* [Task list]:
1. Copy out a passage from the TouchPad Wi-Fi thread. Begin at the words "# Alpha 3 WIFI" and stop after "(Oct 29, 2011)".
2. In the TouchPad Wi-Fi thread, why does nevertells say they share channel 6 with one other user? Answer in one to three sentences.
3. Continue the TouchPad Wi-Fi thread from its last line.

* [Source passage]:
****
# Alpha 3 WIFI has problem connecting



## hmm... (Dec 8, 2011)

My WIFI is solid as a rock except after reboots and when I have to reconnect to the WIFI after coming back home. It scans, tries to connect and disconnects repeatedly. WIFI settings slow down to a crawl and I have to Forget my WIFI settings and retype my password. After that, it's solid.


----------



## nevertells (Oct 29, 2011)

hmm... said:


> My WIFI is solid as a rock except after reboots and when I have to reconnect to the WIFI after coming back home. It scans, tries to connect and disconnects repeatedly. WIFI settings slow down to a crawl and I have to Forget my WIFI settings and retype my password. After that, it's solid.


Go into your router setting and change your channel selection from automatic to channel 6. You might also want to download Wifi Analyzer and have a look at the wifi spectrum in your area. It will show you who is using what channels. If 6 is really busy, and one is not, move your router to 1. For some reason, the Touch Pad has issues with the higher channels. The rule of thumb is use channels 1,6,11 to keep overlap to a minimum. I have never been able to get my Touch Pad to work on eleven, channel 1 in my area is busy as hell, so I share 6 with one guy.


----------



## biscuits_n_gravy (Nov 28, 2011)

Could you post your settings here:

http://rootzwiki.com/topic/11195-post-your-wifi-settings/

Thanks!


----------



## hmm... (Dec 8, 2011)

nevertells said:


> Go into your router setting and change your channel selection from automatic to channel 6. You might also want to download Wifi Analyzer and have a look at the wifi spectrum in your area. It will show you who is using what channels. If 6 is really busy, and one is not, move your router to 1. For some reason, the Touch Pad has issues with the higher channels. The rule of thumb is use channels 1,6,11 to keep overlap to a minimum. I have never been able to get my Touch Pad to work on eleven, channel 1 in my area is busy as hell, so I share 6 with one guy.
****
* [Information shown]:
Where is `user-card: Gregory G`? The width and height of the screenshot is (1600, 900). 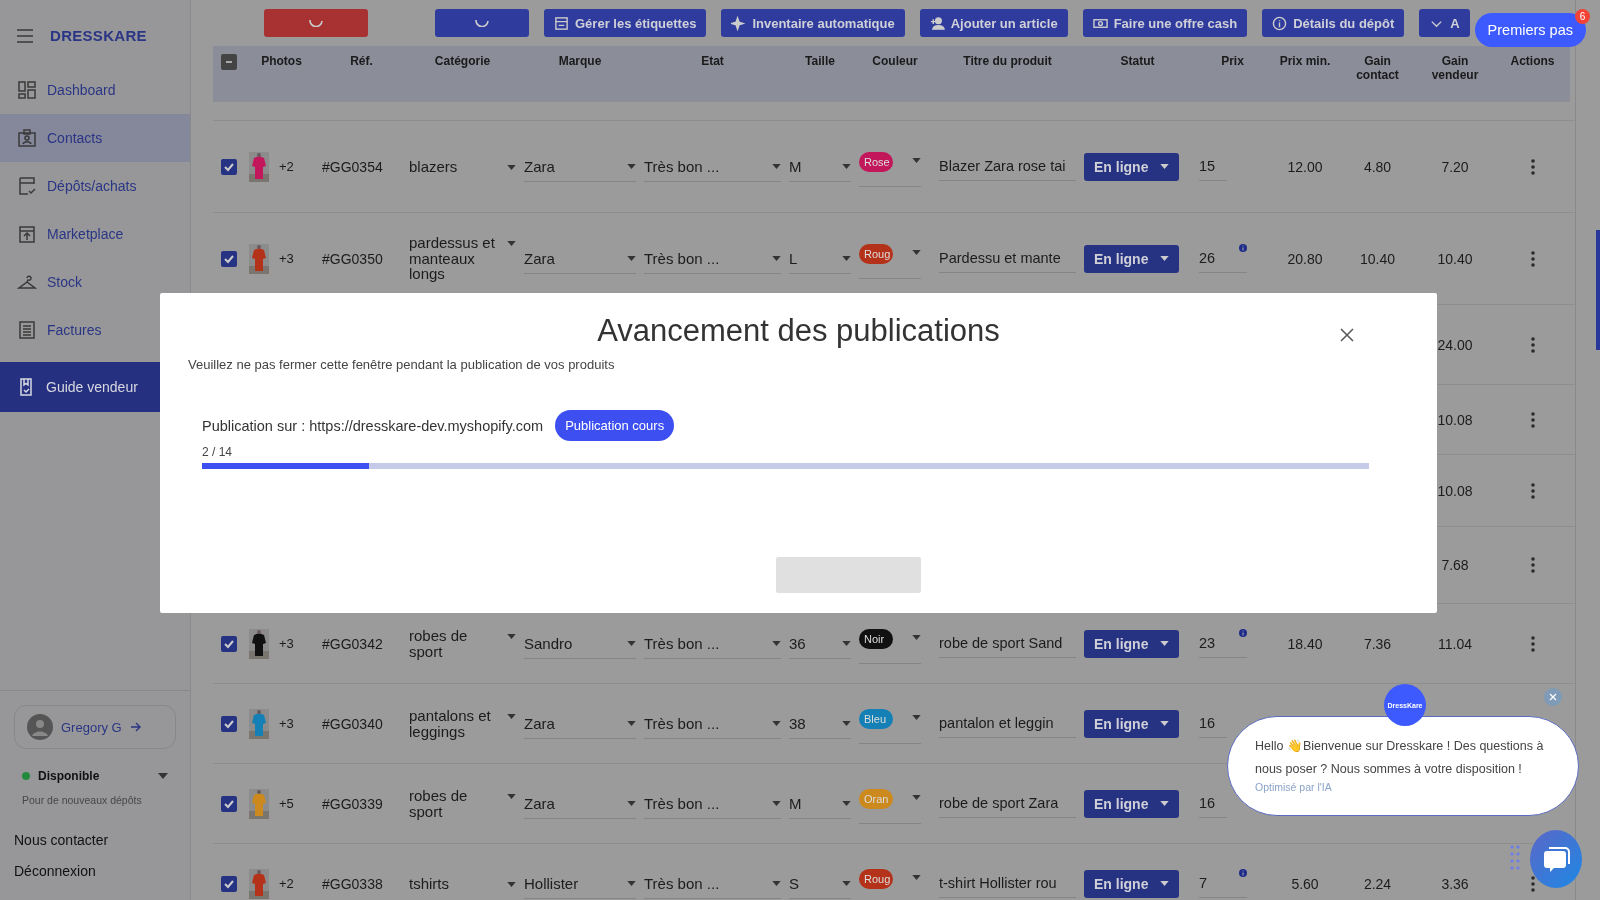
****
* [Task-by-task results]:
1.
# Alpha 3 WIFI has problem connecting



## hmm... (Dec 8, 2011)

My WIFI is solid as a rock except after reboots and when I have to reconnect to the WIFI after coming back home. It scans, tries to connect and disconnects repeatedly. WIFI settings slow down to a crawl and I have to Forget my WIFI settings and retype my password. After that, it's solid.


----------



## nevertells (Oct 29, 2011)

2. nevertells has never been able to get the Touch Pad to work on channel 11. Channel 1 in their area is very busy, so they share channel 6 with one other user.

3.
That just magically fixed that problem. I was on top of an another guy on 11. Went to 1 and everything is fine.


----------



## hmm... (Dec 8, 2011)

hmm... said:


> I was on top of an another guy


that didn't come out right


----------



## nevertells (Oct 29, 2011)

hmm... said:


> that didn't come out right


Touch Pads running Android don't like channel 11 for some reason.


----------



## tday99 (Dec 7, 2011)

I had the Wifi loop problem as well, connecting-scanning-connecting . I went into advanced settings then Regulatory domain and changed the number of channels to use to 14. My touchpad immediately connected. Not sure if this will work for everyone but I thought I would pass it on.


----------



## cessna784 (Oct 29, 2011)

hmm... said:


> that didn't come out right


on 11th street lmao


----------



## jack90125 (Nov 12, 2011)

I have had no issues with either 3 or 3.5 even streaming movies over either works like a charm, as does other stuff.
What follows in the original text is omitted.